Lots of people are talking about cross-platform, transmedia, wave-of-the-future projects. So what? Without an audience, you’re just spinning your wheels. There are other products out there, being seen by millions of people.
But just how are these things getting exposure? Can a person figure out why things go viral? How? Can a savvy producer (or said producer’s marketing team) “make” something go viral using known formulas?
Short answers: networks, yes, network theory, and kinda-sorta-not-really.
When I say “network,” most web citizens will think social media. Which is not (entirely) what I mean. I’m talking about the mathematical analysis of networks–how they develop, their various structures, and how those structures affect the mechanics of interaction between individuals within them.
But how is this specifically a transmedia thing, as opposed to a film thing (or a music thing, or…)?

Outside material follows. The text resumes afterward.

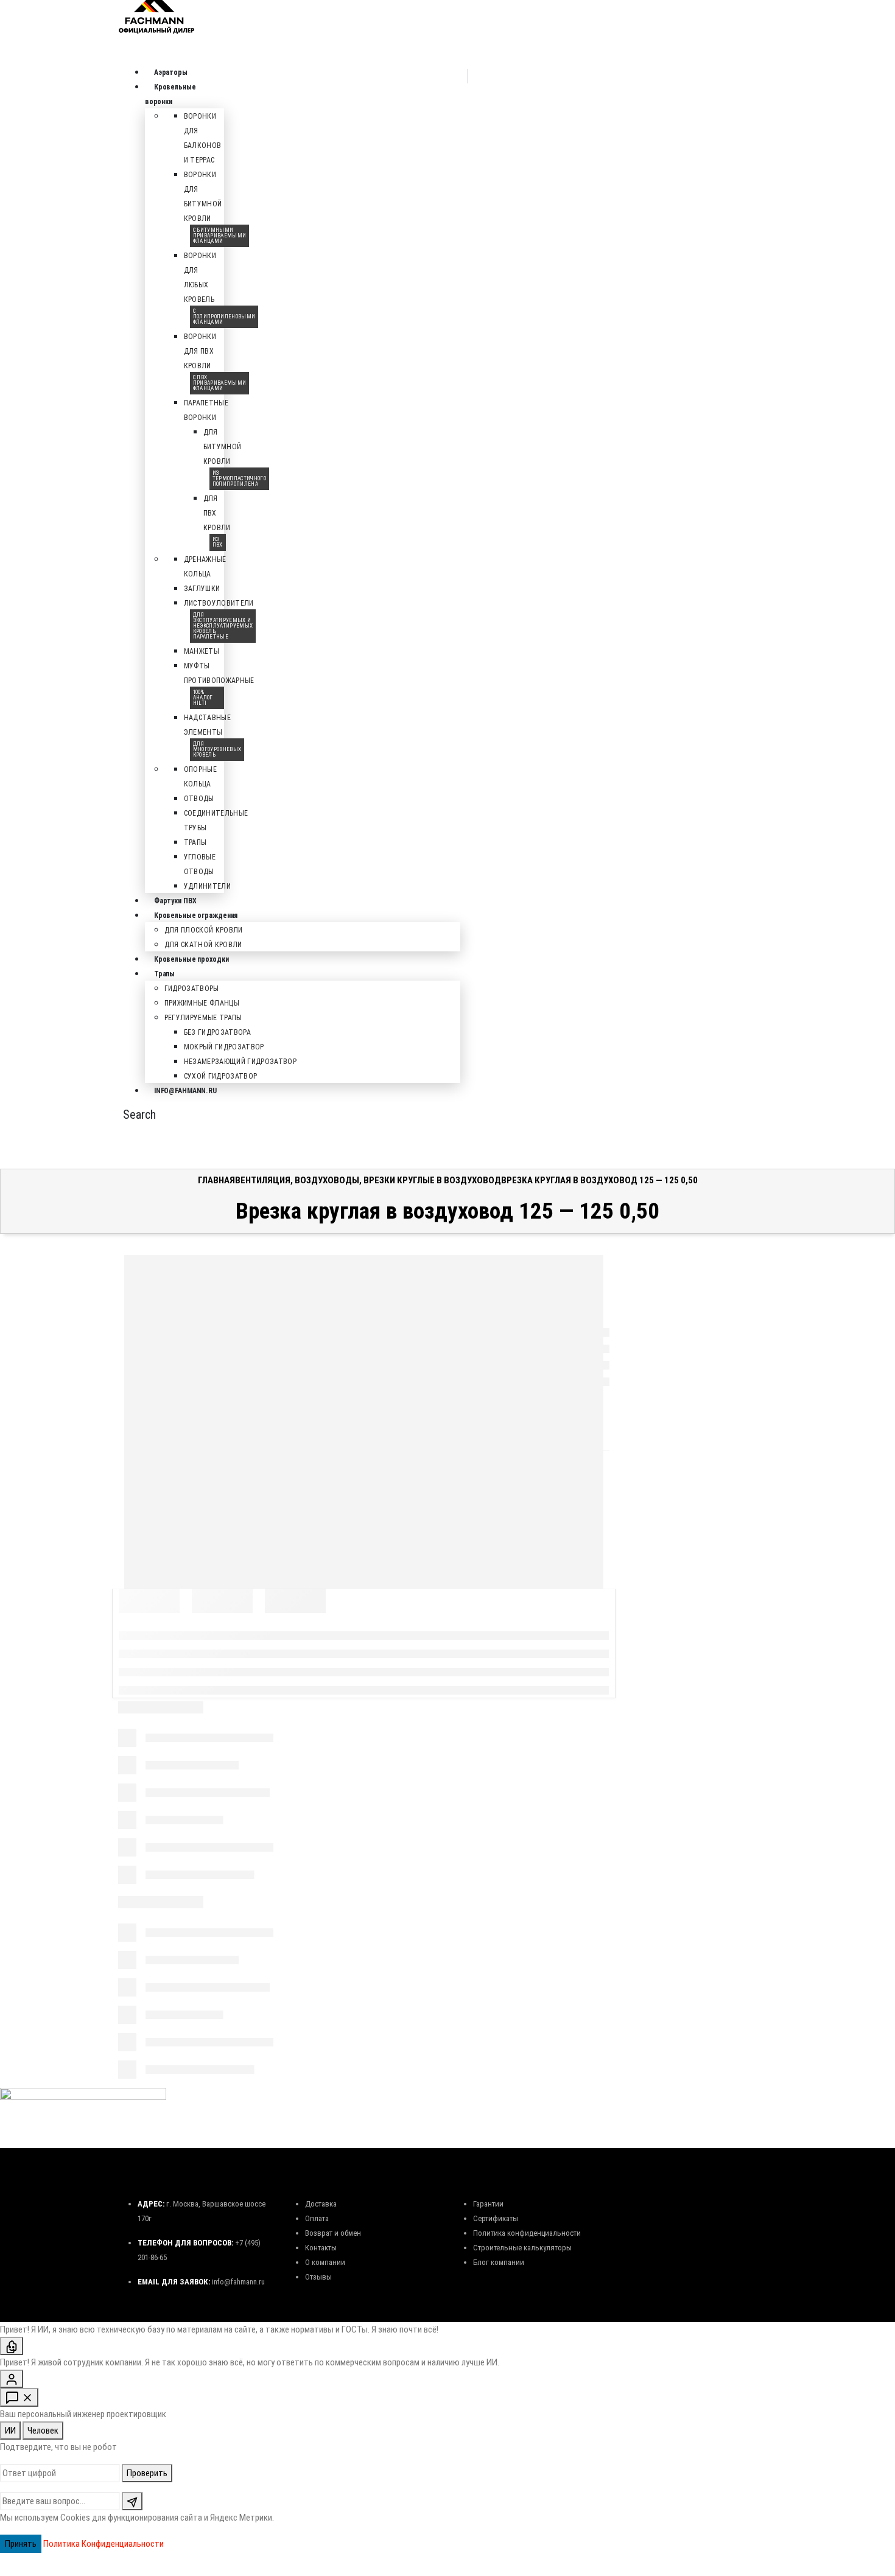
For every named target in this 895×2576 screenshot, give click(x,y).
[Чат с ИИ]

It’s not. Specifically. And yet it is. Also specifically.
“WTH?” you may be thinking. So let me clarify: while using network theory to help you in your marketing modeling and analysis is a good idea for all projects, a multi-platform project can benefit even more by specifically tailoring said marketing to each and every platform you use. To wit: content consumers use their phones differently than they use their laptops, which is different than they use their TVs. Even within social media, this is true–using Facebook as an app is not the same experience as using it on a web browser. How users interact with their social networks on each of these platforms affects how they find and share content–your content. Knowing the mechanics behind these differences will give you insight into why some things work brilliantly well on one SM platform, but falls flat on another.